All About The Landscape Daily

What Is The Most Efficient Way To Mow?

Nov 3

 

This is an ancient bit of wisdom that I vaguely remember from my childhood. Now that I have a lawn that seems happy established, I want to keep it that way. It's a myth. I'd love to find out if it is true.

 

For example, whenever you mow your lawn, you should change the direction. You might travel north/south for one mowing and east/west for the next.

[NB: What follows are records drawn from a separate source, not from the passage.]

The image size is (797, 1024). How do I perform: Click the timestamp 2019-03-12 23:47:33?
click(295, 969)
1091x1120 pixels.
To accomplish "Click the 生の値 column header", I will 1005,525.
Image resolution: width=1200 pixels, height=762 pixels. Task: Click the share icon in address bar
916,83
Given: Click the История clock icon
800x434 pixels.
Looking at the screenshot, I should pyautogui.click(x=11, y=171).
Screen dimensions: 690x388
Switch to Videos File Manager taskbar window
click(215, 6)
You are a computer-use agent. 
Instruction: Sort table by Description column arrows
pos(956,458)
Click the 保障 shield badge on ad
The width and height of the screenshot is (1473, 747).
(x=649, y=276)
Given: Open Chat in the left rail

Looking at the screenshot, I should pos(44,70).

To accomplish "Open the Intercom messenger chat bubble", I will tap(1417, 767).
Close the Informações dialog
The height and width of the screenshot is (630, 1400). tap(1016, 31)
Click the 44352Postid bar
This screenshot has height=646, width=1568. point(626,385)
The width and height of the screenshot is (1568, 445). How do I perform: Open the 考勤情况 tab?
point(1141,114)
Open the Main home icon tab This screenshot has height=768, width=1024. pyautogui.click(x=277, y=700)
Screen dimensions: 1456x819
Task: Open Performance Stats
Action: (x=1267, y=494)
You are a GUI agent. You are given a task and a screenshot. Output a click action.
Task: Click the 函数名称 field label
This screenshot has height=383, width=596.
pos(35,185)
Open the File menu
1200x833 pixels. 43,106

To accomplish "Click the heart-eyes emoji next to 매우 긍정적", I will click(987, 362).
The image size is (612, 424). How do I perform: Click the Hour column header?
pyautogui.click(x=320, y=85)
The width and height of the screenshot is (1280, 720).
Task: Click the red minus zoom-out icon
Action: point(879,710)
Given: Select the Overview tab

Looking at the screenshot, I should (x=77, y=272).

If you look at freshly mown grass, it is obvious which way the mower went. This lends credibility to this idea.

 

Benefits of Mowing

However, I cannot see any benefit for the plants. They're still happily growing up after a few days. With a motorized spinning blade, I don't understand how one could claim that a knife was cut "this" anyway.

 

Do you think something is missing? Are there any benefits to the plants? Is it a quirk in reel mowers that made it true in the past? If so, are they still true today?

 

  • I mow in circles. I don't know if that would work, but I think it would.
  • This advice is for those with striped lawns. Use a mower with a small roller at the back. If you continue to mow similarly, ridges can form between the stripes. That's what the mower is designed to prevent. It's not a problem if you have a rotary lawnmower with a spinnable blade. I didn't want to mow in straight lines with my rotary mower.  

 

Basic Guide, How to Use Mowers

The guidance may have come from the era of reel mowers that push the grass in the same direction. I use a reel mower for maintaining our one-acre and half. You've highlighted the fact that a rotary mower is more unpredictable.

 

However, if you kept your lawn mowed with the same path each time, you'd probably miss the triangle "downstream” of a tree. If there is a bump, the grass "before” the node will always be a little short and the grass “after” will always be a little longer.

 

 The grass near a path may not be cut if it is mowed parallel to it, but if the course was mowed back and forth, it will.

 

Most of these problems can be solved with a trimmer. This advice is more about lawn health than perfection. It doesn't take much to change it up every once in a while or to follow a pattern that goes east-west one moment, north-south another, west-east the next. This will probably reduce the amount you have to trim, and it will give you more uniformity.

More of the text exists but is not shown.